Action item:
Each entry below has to be written out again without any change.

————————

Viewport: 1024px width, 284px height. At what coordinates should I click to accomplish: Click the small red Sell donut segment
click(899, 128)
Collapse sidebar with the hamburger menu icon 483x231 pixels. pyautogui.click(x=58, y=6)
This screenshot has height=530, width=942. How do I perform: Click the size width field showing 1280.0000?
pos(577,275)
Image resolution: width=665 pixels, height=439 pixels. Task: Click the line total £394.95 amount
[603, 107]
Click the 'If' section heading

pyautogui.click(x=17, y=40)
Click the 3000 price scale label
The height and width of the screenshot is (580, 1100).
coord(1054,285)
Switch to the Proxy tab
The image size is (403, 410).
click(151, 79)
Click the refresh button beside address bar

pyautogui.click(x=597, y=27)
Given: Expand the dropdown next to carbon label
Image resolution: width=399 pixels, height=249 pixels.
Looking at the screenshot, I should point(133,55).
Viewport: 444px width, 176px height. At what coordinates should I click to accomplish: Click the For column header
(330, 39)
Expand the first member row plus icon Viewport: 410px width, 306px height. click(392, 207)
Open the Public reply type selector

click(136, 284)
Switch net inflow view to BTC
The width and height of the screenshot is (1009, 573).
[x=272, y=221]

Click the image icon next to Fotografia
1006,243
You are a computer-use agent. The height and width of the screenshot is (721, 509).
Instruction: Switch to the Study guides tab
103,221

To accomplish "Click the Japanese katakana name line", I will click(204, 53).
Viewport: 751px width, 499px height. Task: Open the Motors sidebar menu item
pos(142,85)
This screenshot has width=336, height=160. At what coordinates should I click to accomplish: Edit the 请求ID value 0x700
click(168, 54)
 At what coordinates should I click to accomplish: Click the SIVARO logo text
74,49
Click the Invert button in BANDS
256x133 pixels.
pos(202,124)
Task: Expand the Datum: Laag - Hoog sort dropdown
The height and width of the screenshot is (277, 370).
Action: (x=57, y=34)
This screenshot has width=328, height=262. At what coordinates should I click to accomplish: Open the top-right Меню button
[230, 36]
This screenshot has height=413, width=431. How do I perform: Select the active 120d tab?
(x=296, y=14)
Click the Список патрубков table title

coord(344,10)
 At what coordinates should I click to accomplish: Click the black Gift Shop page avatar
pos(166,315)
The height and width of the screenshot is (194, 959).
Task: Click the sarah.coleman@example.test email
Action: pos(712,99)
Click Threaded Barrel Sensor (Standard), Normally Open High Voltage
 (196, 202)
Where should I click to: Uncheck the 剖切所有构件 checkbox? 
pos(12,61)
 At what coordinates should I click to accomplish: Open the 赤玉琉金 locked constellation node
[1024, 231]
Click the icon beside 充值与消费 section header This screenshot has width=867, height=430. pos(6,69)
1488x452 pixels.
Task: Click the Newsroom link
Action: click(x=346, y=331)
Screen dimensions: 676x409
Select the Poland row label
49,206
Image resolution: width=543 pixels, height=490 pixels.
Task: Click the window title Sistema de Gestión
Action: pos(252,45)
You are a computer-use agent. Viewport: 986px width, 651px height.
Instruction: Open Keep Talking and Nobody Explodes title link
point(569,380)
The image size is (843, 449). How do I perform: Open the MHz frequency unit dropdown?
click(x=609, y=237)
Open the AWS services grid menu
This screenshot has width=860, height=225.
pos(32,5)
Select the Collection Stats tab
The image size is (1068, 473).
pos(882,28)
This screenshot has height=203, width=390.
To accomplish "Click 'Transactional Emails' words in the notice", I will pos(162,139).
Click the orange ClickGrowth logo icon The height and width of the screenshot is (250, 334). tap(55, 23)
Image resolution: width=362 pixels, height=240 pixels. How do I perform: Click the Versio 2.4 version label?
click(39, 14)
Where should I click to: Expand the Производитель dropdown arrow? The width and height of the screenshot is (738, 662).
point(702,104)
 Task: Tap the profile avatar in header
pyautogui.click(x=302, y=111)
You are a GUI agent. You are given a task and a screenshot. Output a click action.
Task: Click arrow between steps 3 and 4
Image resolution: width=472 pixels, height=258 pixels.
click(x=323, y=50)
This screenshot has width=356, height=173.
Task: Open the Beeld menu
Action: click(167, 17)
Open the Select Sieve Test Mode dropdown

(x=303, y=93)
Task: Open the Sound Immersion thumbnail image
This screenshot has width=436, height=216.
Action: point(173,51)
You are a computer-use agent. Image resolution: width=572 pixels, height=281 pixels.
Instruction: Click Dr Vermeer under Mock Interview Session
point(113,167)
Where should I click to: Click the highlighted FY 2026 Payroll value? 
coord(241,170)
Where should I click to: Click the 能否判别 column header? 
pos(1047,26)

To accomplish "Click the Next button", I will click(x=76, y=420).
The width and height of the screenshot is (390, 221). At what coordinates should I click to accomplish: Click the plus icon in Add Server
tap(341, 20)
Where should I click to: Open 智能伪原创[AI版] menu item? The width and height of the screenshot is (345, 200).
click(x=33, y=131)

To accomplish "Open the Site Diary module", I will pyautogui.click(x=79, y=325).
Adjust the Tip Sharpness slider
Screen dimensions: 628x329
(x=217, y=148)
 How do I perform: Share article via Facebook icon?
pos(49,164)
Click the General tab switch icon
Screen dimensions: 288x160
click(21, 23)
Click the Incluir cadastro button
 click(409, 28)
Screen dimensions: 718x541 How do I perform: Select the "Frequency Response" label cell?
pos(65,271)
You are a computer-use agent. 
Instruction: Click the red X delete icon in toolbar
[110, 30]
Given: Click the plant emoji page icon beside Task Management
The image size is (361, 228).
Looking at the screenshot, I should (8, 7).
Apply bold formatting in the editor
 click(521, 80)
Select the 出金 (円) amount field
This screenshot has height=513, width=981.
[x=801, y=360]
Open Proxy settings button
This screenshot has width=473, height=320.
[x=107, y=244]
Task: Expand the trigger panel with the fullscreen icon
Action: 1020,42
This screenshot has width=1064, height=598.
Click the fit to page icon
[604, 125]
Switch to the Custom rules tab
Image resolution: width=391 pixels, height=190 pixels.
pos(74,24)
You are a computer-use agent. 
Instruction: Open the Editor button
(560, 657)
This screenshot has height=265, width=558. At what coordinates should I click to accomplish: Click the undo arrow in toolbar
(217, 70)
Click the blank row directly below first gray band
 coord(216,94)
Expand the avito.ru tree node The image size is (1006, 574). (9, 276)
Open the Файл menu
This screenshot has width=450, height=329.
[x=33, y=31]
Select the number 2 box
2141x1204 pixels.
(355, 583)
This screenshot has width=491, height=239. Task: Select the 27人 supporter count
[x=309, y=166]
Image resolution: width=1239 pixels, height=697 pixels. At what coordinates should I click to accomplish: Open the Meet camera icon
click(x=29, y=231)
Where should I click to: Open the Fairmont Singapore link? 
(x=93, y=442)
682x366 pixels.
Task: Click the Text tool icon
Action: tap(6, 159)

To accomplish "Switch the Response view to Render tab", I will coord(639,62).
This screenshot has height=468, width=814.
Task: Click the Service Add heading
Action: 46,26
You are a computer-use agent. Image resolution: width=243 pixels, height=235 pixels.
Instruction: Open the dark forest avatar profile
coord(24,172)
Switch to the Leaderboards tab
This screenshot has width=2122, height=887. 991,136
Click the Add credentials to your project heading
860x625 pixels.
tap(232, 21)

————————

Final answer:
Viewport: 1024px width, 284px height. At what coordinates should I click to accomplish: Click the small red Sell donut segment
click(899, 128)
Collapse sidebar with the hamburger menu icon 483x231 pixels. pyautogui.click(x=58, y=6)
This screenshot has height=530, width=942. How do I perform: Click the size width field showing 1280.0000?
pos(577,275)
Image resolution: width=665 pixels, height=439 pixels. Task: Click the line total £394.95 amount
[603, 107]
Click the 'If' section heading

pyautogui.click(x=17, y=40)
Click the 3000 price scale label
The height and width of the screenshot is (580, 1100).
coord(1054,285)
Switch to the Proxy tab
The image size is (403, 410).
click(151, 79)
Click the refresh button beside address bar

pyautogui.click(x=597, y=27)
Given: Expand the dropdown next to carbon label
Image resolution: width=399 pixels, height=249 pixels.
Looking at the screenshot, I should point(133,55).
Viewport: 444px width, 176px height. At what coordinates should I click to accomplish: Click the For column header
(330, 39)
Expand the first member row plus icon Viewport: 410px width, 306px height. click(392, 207)
Open the Public reply type selector

click(136, 284)
Switch net inflow view to BTC
The width and height of the screenshot is (1009, 573).
[x=272, y=221]

Click the image icon next to Fotografia
1006,243
You are a computer-use agent. The height and width of the screenshot is (721, 509).
Instruction: Switch to the Study guides tab
103,221

To accomplish "Click the Japanese katakana name line", I will click(204, 53).
Viewport: 751px width, 499px height. Task: Open the Motors sidebar menu item
pos(142,85)
This screenshot has width=336, height=160. At what coordinates should I click to accomplish: Edit the 请求ID value 0x700
click(168, 54)
 At what coordinates should I click to accomplish: Click the SIVARO logo text
74,49
Click the Invert button in BANDS
256x133 pixels.
pos(202,124)
Task: Expand the Datum: Laag - Hoog sort dropdown
The height and width of the screenshot is (277, 370).
Action: (x=57, y=34)
This screenshot has width=328, height=262. At what coordinates should I click to accomplish: Open the top-right Меню button
[230, 36]
This screenshot has height=413, width=431. How do I perform: Select the active 120d tab?
(x=296, y=14)
Click the Список патрубков table title

coord(344,10)
 At what coordinates should I click to accomplish: Click the black Gift Shop page avatar
pos(166,315)
The height and width of the screenshot is (194, 959).
Task: Click the sarah.coleman@example.test email
Action: pos(712,99)
Click Threaded Barrel Sensor (Standard), Normally Open High Voltage
 (196, 202)
Where should I click to: Uncheck the 剖切所有构件 checkbox? 
pos(12,61)
 At what coordinates should I click to accomplish: Open the 赤玉琉金 locked constellation node
[1024, 231]
Click the icon beside 充值与消费 section header This screenshot has width=867, height=430. pos(6,69)
1488x452 pixels.
Task: Click the Newsroom link
Action: click(x=346, y=331)
Screen dimensions: 676x409
Select the Poland row label
49,206
Image resolution: width=543 pixels, height=490 pixels.
Task: Click the window title Sistema de Gestión
Action: pos(252,45)
You are a computer-use agent. Viewport: 986px width, 651px height.
Instruction: Open Keep Talking and Nobody Explodes title link
point(569,380)
The image size is (843, 449). How do I perform: Open the MHz frequency unit dropdown?
click(x=609, y=237)
Open the AWS services grid menu
This screenshot has width=860, height=225.
pos(32,5)
Select the Collection Stats tab
The image size is (1068, 473).
pos(882,28)
This screenshot has height=203, width=390.
To accomplish "Click 'Transactional Emails' words in the notice", I will pos(162,139).
Click the orange ClickGrowth logo icon The height and width of the screenshot is (250, 334). tap(55, 23)
Image resolution: width=362 pixels, height=240 pixels. How do I perform: Click the Versio 2.4 version label?
click(39, 14)
Where should I click to: Expand the Производитель dropdown arrow? The width and height of the screenshot is (738, 662).
point(702,104)
 Task: Tap the profile avatar in header
pyautogui.click(x=302, y=111)
You are a GUI agent. You are given a task and a screenshot. Output a click action.
Task: Click arrow between steps 3 and 4
Image resolution: width=472 pixels, height=258 pixels.
click(x=323, y=50)
This screenshot has width=356, height=173.
Task: Open the Beeld menu
Action: click(167, 17)
Open the Select Sieve Test Mode dropdown

(x=303, y=93)
Task: Open the Sound Immersion thumbnail image
This screenshot has width=436, height=216.
Action: point(173,51)
You are a computer-use agent. Image resolution: width=572 pixels, height=281 pixels.
Instruction: Click Dr Vermeer under Mock Interview Session
point(113,167)
Where should I click to: Click the highlighted FY 2026 Payroll value? 
coord(241,170)
Where should I click to: Click the 能否判别 column header? 
pos(1047,26)

To accomplish "Click the Next button", I will click(x=76, y=420).
The width and height of the screenshot is (390, 221). At what coordinates should I click to accomplish: Click the plus icon in Add Server
tap(341, 20)
Where should I click to: Open 智能伪原创[AI版] menu item? The width and height of the screenshot is (345, 200).
click(x=33, y=131)

To accomplish "Open the Site Diary module", I will pyautogui.click(x=79, y=325).
Adjust the Tip Sharpness slider
Screen dimensions: 628x329
(x=217, y=148)
 How do I perform: Share article via Facebook icon?
pos(49,164)
Click the General tab switch icon
Screen dimensions: 288x160
click(21, 23)
Click the Incluir cadastro button
 click(409, 28)
Screen dimensions: 718x541 How do I perform: Select the "Frequency Response" label cell?
pos(65,271)
You are a computer-use agent. 
Instruction: Click the red X delete icon in toolbar
[110, 30]
Given: Click the plant emoji page icon beside Task Management
The image size is (361, 228).
Looking at the screenshot, I should (8, 7).
Apply bold formatting in the editor
 click(521, 80)
Select the 出金 (円) amount field
This screenshot has height=513, width=981.
[x=801, y=360]
Open Proxy settings button
This screenshot has width=473, height=320.
[x=107, y=244]
Task: Expand the trigger panel with the fullscreen icon
Action: 1020,42
This screenshot has width=1064, height=598.
Click the fit to page icon
[604, 125]
Switch to the Custom rules tab
Image resolution: width=391 pixels, height=190 pixels.
pos(74,24)
You are a computer-use agent. 
Instruction: Open the Editor button
(560, 657)
This screenshot has height=265, width=558. At what coordinates should I click to accomplish: Click the undo arrow in toolbar
(217, 70)
Click the blank row directly below first gray band
 coord(216,94)
Expand the avito.ru tree node The image size is (1006, 574). (9, 276)
Open the Файл menu
This screenshot has width=450, height=329.
[x=33, y=31]
Select the number 2 box
2141x1204 pixels.
(355, 583)
This screenshot has width=491, height=239. Task: Select the 27人 supporter count
[x=309, y=166]
Image resolution: width=1239 pixels, height=697 pixels. At what coordinates should I click to accomplish: Open the Meet camera icon
click(x=29, y=231)
Where should I click to: Open the Fairmont Singapore link? 
(x=93, y=442)
682x366 pixels.
Task: Click the Text tool icon
Action: tap(6, 159)

To accomplish "Switch the Response view to Render tab", I will coord(639,62).
This screenshot has height=468, width=814.
Task: Click the Service Add heading
Action: 46,26
You are a computer-use agent. Image resolution: width=243 pixels, height=235 pixels.
Instruction: Open the dark forest avatar profile
coord(24,172)
Switch to the Leaderboards tab
This screenshot has width=2122, height=887. 991,136
Click the Add credentials to your project heading
860x625 pixels.
tap(232, 21)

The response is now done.